高市早苗首相Photo:Anadolu/gettyimages

高市外交が「一人勝ち」の様相

 4月16日、NATO本部に駐在する30カ国の大使らが来日して茂木敏充外相を表敬し、船越健裕外務事務次官とも意見交換を行った。また、4月17日には、外務省が英仏主催の「ホルムズ海峡の航行の自由に関する首脳オンライン会合」に寄せた高市早苗首相の書面メッセージを公表した。

 欧州各国からは高市首相に次々と会談を求めており、米欧の亀裂が深刻化するなか、トランプ政権と唯一良好な関係を維持する日本が、アメリカと欧州をつなぐ「外交ハブ」として浮上している。英仏主導の首脳オンライン会合に日本がメッセージを発し、NATO本部駐在の大使団が一斉に来日したことは、欧州側が“日本経由の回線”を強く意識し始めた兆候ともいえる。

 イラン戦争、ホルムズ海峡の逆封鎖、スペインの中国シフト、メローニ首相とトランプ大統領の決裂など、混乱する国際情勢の中で、高市外交が「一人勝ち」しているように見えてくる。

最悪のタイミングでの日米首脳会談

 2026年2月28日、アメリカとイスラエルが協調してイランへの大規模攻撃を開始した。最高指導者ハメネイ師が死亡し、革命防衛隊の指揮系統は混乱。イランは直ちに報復ミサイルを中東各地の米軍基地に撃ち込み、「ホルムズ海峡の封鎖」を宣言した。

 世界のエネルギー供給の約2割が通過するこの海峡が封鎖され、通過船舶1隻あたり最大約200万ドルの通行料をイラン革命防衛隊が強制徴収し始めた。インフレと物不足が加速し、世界の株価は大幅に下落した。
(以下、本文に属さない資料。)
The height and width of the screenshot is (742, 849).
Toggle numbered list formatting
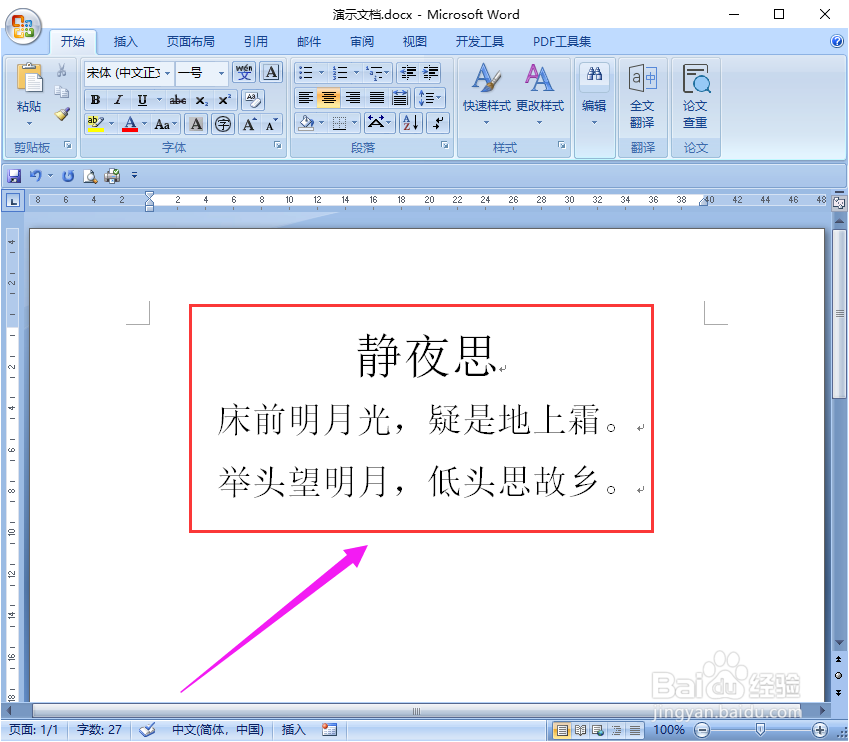[340, 72]
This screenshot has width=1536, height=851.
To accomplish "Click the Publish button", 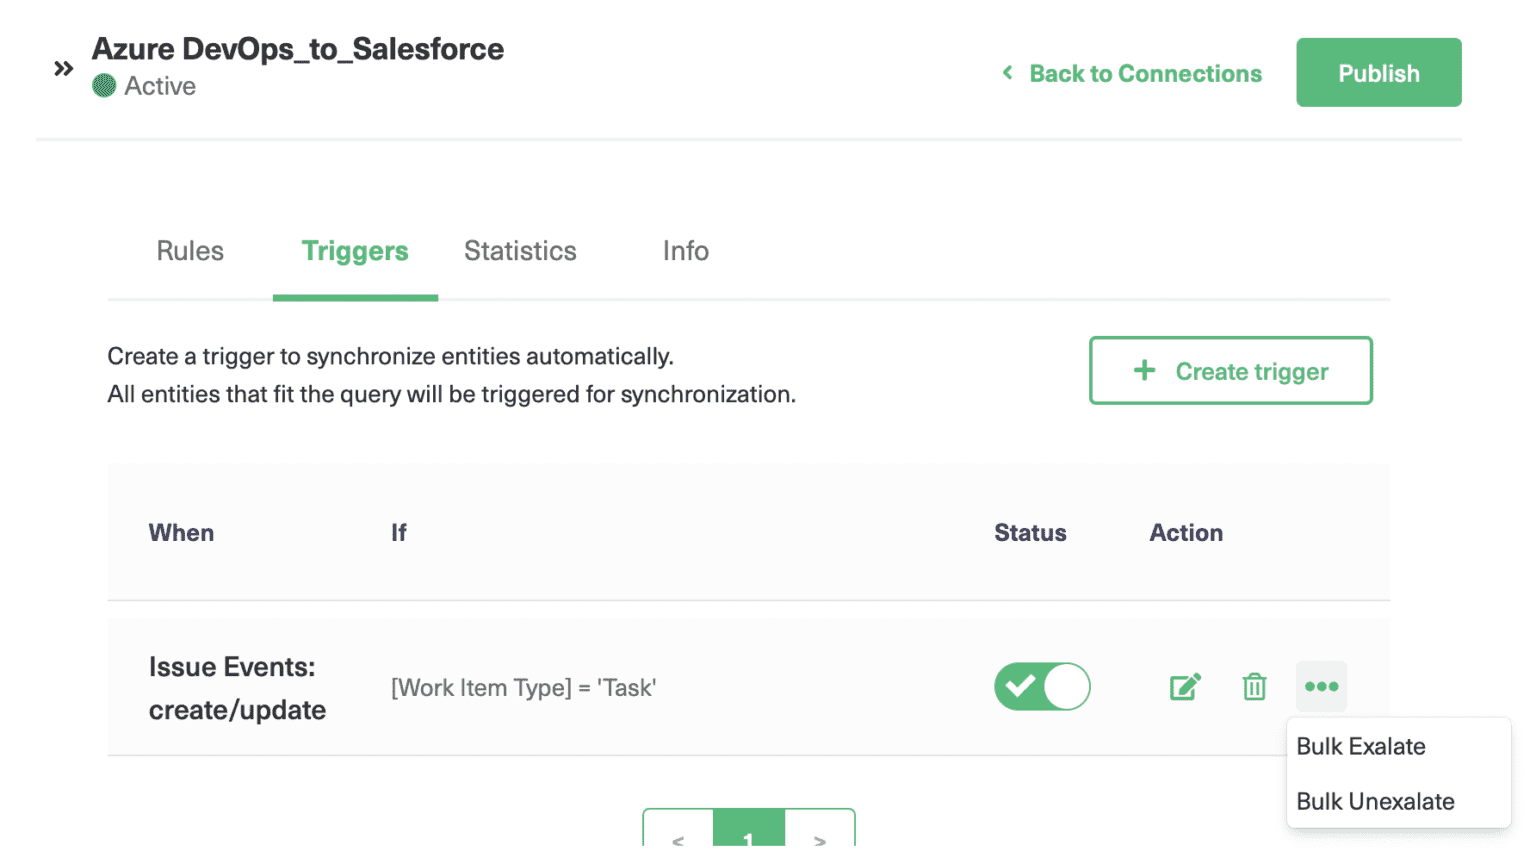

 トランプ大統領が「2~3週間で終わる」と述べていたこの攻撃は、イラン側の抵抗で先が見えなくなっていく。4月8日にパキスタンの仲介で2週間の暫定停戦が成立したものの、4月12日のイスラマバード協議は21時間超の激論の末に決裂。翌13日、トランプ大統領は米海軍に「逆封鎖」を命令した。